Top of SOURCE RECORDS

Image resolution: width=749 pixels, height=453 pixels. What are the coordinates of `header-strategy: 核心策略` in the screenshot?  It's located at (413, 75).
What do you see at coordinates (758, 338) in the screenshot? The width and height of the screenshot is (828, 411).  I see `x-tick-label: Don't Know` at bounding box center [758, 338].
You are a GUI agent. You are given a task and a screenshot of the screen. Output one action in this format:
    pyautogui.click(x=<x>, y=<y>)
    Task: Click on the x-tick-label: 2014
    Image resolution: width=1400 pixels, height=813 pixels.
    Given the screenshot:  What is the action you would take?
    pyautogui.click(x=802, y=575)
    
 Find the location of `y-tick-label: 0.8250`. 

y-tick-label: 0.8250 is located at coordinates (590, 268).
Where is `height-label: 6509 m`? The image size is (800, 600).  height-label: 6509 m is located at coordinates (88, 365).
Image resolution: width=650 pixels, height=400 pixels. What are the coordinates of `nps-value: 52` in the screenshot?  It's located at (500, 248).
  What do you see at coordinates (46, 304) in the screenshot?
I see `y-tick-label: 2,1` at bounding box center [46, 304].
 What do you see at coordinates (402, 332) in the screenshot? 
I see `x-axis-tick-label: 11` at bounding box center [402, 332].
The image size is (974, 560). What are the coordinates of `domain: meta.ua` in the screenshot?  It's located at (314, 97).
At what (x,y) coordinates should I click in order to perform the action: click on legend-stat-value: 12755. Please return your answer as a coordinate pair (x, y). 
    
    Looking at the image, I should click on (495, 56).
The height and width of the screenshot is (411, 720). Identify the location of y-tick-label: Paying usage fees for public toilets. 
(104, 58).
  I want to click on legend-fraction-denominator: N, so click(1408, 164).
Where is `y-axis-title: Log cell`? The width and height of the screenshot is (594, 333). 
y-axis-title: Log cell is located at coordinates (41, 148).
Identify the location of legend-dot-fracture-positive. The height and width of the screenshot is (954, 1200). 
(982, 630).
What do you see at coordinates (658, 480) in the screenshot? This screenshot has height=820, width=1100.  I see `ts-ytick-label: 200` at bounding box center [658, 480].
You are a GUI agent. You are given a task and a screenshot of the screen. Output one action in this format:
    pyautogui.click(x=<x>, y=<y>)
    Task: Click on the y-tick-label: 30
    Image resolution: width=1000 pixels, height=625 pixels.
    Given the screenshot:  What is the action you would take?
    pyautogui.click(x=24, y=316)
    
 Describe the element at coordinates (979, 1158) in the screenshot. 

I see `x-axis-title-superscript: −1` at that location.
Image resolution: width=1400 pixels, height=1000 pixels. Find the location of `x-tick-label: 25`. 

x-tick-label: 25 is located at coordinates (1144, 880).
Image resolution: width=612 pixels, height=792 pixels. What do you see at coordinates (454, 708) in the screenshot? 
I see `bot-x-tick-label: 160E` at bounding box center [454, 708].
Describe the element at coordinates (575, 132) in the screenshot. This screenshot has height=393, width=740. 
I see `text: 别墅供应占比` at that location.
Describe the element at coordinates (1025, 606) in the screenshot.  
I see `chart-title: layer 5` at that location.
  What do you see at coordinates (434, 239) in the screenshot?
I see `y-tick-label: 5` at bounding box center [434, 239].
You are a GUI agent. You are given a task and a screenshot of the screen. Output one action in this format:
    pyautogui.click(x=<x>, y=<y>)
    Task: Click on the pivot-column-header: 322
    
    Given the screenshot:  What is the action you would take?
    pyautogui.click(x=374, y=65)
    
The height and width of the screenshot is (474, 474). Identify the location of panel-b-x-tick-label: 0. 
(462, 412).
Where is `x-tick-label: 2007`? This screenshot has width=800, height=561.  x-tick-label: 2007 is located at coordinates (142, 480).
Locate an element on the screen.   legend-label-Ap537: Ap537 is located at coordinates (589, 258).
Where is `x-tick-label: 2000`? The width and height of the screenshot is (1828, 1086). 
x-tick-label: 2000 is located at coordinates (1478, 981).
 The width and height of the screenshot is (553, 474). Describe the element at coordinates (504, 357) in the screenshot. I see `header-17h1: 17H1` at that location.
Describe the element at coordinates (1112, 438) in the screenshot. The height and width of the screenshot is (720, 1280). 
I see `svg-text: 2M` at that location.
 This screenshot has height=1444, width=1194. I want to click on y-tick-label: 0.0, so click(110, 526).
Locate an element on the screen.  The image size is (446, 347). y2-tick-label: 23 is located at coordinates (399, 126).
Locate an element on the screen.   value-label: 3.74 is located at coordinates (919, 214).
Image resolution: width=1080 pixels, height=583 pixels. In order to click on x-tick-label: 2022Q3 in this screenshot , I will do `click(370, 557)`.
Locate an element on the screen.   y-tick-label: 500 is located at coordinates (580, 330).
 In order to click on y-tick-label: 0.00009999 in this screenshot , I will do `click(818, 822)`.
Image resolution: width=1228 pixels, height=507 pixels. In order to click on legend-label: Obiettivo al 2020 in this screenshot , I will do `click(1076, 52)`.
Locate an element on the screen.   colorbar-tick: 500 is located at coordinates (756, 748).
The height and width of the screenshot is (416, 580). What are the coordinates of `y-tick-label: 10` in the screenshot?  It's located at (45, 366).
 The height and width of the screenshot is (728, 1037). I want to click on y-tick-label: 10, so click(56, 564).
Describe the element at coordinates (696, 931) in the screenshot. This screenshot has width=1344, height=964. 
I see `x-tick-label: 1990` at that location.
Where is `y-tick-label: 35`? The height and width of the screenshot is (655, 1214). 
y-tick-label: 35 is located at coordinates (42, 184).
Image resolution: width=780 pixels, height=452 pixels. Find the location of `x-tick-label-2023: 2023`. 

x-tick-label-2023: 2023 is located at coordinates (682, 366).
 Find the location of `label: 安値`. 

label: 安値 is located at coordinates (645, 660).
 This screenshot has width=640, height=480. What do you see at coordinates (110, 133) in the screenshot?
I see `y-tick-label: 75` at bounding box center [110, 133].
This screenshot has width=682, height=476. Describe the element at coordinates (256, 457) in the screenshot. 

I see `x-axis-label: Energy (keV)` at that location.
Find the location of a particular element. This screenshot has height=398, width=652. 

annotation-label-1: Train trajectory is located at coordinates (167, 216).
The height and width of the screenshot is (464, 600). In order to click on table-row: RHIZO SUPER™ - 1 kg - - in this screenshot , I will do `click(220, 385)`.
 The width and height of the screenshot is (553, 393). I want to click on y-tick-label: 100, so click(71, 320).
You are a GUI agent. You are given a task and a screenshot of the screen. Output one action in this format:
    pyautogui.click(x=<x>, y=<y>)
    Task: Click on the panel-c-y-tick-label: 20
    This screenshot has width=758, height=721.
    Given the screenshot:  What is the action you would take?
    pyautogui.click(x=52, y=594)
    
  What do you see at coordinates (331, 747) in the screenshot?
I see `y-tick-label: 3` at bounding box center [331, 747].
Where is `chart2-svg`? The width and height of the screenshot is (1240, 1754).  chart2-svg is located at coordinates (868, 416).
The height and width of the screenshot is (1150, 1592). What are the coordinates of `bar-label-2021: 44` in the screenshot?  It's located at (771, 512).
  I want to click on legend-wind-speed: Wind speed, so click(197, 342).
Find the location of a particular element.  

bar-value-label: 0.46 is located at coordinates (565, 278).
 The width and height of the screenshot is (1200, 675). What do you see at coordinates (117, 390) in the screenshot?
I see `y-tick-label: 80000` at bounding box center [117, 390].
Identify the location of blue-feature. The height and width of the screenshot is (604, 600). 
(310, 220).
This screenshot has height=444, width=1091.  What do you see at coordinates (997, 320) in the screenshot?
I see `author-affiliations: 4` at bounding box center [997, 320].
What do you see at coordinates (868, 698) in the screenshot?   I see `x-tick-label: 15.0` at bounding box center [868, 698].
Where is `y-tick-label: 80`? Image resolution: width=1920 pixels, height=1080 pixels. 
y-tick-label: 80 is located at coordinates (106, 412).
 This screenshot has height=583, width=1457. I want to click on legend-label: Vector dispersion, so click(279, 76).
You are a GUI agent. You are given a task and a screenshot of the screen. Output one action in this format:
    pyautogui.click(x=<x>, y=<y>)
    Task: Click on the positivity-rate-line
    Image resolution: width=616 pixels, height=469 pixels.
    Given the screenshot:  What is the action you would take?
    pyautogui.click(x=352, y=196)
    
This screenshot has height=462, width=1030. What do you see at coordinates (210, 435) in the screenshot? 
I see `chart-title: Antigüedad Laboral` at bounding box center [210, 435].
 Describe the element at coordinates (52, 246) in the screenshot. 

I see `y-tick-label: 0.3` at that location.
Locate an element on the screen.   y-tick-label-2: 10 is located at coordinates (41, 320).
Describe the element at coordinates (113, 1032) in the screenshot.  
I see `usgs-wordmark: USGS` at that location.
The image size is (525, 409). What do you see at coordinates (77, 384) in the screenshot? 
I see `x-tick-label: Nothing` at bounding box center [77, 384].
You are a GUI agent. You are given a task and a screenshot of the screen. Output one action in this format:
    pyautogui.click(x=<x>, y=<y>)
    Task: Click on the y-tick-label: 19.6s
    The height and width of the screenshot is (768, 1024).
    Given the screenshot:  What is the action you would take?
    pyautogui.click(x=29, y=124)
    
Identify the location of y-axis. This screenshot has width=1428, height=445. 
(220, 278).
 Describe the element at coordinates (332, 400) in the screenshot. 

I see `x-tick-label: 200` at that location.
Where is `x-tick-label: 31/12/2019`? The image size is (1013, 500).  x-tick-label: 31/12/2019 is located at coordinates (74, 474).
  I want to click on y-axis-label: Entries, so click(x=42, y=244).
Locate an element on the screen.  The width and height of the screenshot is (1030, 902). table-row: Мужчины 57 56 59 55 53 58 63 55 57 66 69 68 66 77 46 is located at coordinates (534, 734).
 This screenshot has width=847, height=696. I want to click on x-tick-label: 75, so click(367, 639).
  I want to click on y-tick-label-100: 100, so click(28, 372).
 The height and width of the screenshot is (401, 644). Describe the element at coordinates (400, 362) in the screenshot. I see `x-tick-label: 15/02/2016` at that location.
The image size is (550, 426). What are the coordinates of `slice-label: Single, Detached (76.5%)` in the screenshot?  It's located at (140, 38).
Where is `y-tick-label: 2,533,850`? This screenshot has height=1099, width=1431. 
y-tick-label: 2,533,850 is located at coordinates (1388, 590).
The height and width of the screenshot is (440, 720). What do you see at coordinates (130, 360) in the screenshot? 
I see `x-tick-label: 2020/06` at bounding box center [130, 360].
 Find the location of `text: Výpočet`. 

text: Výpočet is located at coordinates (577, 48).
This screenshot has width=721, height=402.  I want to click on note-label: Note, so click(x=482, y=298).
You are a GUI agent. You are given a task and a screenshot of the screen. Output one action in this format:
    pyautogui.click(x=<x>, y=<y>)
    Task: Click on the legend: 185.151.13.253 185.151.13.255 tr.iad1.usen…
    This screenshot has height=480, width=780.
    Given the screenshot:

Bottom of SOURCE RECORDS

> EXERCISE DETAILS: Rewrite the material from the line containing "Find the location of a particular element. This" down to the line containing "I want to click on legend-wind-speed: Wind", changing "GUI agent" to "screen assistant" and keeping everything else the same.

> RESULT OF THE TASK:
Find the location of a particular element. This screenshot has height=398, width=652. 

annotation-label-1: Train trajectory is located at coordinates (167, 216).
The height and width of the screenshot is (464, 600). In order to click on table-row: RHIZO SUPER™ - 1 kg - - in this screenshot , I will do `click(220, 385)`.
 The width and height of the screenshot is (553, 393). I want to click on y-tick-label: 100, so click(71, 320).
You are a screen assistant. You are given a task and a screenshot of the screen. Output one action in this format:
    pyautogui.click(x=<x>, y=<y>)
    Task: Click on the panel-c-y-tick-label: 20
    This screenshot has width=758, height=721.
    Given the screenshot:  What is the action you would take?
    pyautogui.click(x=52, y=594)
    
  What do you see at coordinates (331, 747) in the screenshot?
I see `y-tick-label: 3` at bounding box center [331, 747].
Where is `chart2-svg`? The width and height of the screenshot is (1240, 1754).  chart2-svg is located at coordinates (868, 416).
The height and width of the screenshot is (1150, 1592). What are the coordinates of `bar-label-2021: 44` in the screenshot?  It's located at (771, 512).
  I want to click on legend-wind-speed: Wind speed, so click(197, 342).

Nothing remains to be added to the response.